Response of Global Particulate-Matter-Related Mortality to Changes in Local Precursor Emissions

Abstract

Recent Global Burden of Disease (GBD) assessments estimated that outdoor fine-particulate matter (PM2.5) is a causal factor in over 5% of global premature deaths. PM2.5 is produced by a variety of direct and indirect, natural and anthropogenic processes that complicate PM2.5 management. This study develops a proof-of-concept method to quantify the effects on global premature mortality of changes to PM2.5 precursor emissions. Using the adjoint of the GEOS-Chem chemical transport model, we calculated sensitivities of global PM2.5-related premature mortality to emissions of precursor gases (SO2, NOx, NH3) and carbonaceous aerosols. We used a satellite-derived ground-level PM2.5 data set at approximately 10 × 10 km(2) resolution to better align the exposure with population density. We used exposure-response functions from the GBD project to relate mortality to exposure in the adjoint calculation. The response of global mortality to changes in local anthropogenic emissions varied spatially by several orders of magnitude.
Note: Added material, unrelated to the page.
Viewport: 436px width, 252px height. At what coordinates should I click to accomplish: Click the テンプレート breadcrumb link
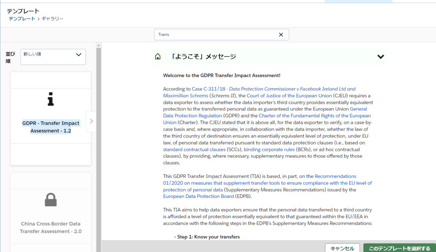pos(22,19)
The largest reductions in mortality for a 1 kg km(-2) yr(-1) decrease in emissions were for ammonia and carbonaceous aerosols in Eastern Europe. The greatest reductions in mortality for a 10% decrease in emissions were found for secondary inorganic sources in East Asia. In general, a 10% decrease in SO2 emissions was the most effective source to control, but regional exceptions were found.